As a mother you want to do the best for your kids, always, but sometimes you don’t know what that is. Countless mothers have their own story of when they tried to say something kind, nice or constructive to their daughter but then the conversation goes sideways. A conversation that should be constructive devolves into random yelling, stomping out of a room or being told “it’s different now.”
Think of the meanness your teenage daughter exhibits as quills on a porcupine….it is protection. When your teenage daughter is being mean to you, mom, what they are really saying is, I can’t deal with this at this moment, it’s too much.
I think it’s fair to say the teenage years are ones of transitioning from childhood to adulthood. There are lots of uncertainties and teenagers, especially girls, are trying to find their voice. The meanness is armour. The meanness is a battle shield. Think of the meanness your teenage daughter exhibits as quills on a porcupine….it is protection. When your teenage daughter is being mean to you, mom, what they are really saying is, I can’t deal with this at this moment, it’s too much.
I know, I know this is part of the deal as a parent, the teenage years are difficult.

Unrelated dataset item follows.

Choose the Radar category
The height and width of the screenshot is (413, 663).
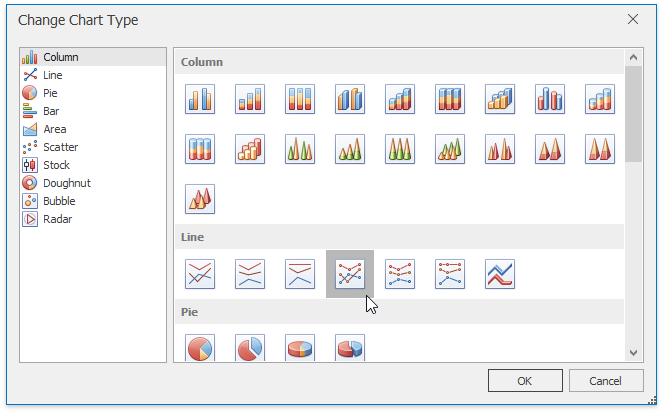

As a mother, the question is, how do you centre yourself so you can survive the active teenage disdain?
Reflection is a powerful tool and developing active personal and situational reflection can help parents survive the meanness that often comes their way. Ask yourself the following questions;
What is happening at this moment for my daughter? Is there something going on in my daughter’s life that is upsetting or unsettling?
What is happening to me, the parent? Am I being flooded with emotion? Am I losing my ability to remain calm? Am I matching her pace of accelerated emotion?
Do I need a moment or break in this conversation? Do I need to ask for a time out so I can not match the emotion and remain calm?
When you have a heated conversation with your daughter, don't be afraid to take a time out, that should be no less than 20 minutes and no more than 24 hours. Remember the meanness your daughter is exhibiting, it’s not personal, but as a mom it can be painful.
It’s OK in heated moments to take a time out. Taking a time out from the conversation allows for you to breathe and come back to your thinking mind. When you have a heated conversation with your daughter, don't be afraid to take a time out, that should be no less than 20 minutes and no more than 24 hours. Remember the meanness your daughter is exhibiting, it’s not personal, but as a mom it can be painful. We know that our children go through stages and the teenage years are no exception, but as a mom you need to find a way to protect yourself. Reflection might be the single most effective tool to save your sanity in the depth of the meanness…you owe it to yourself to try.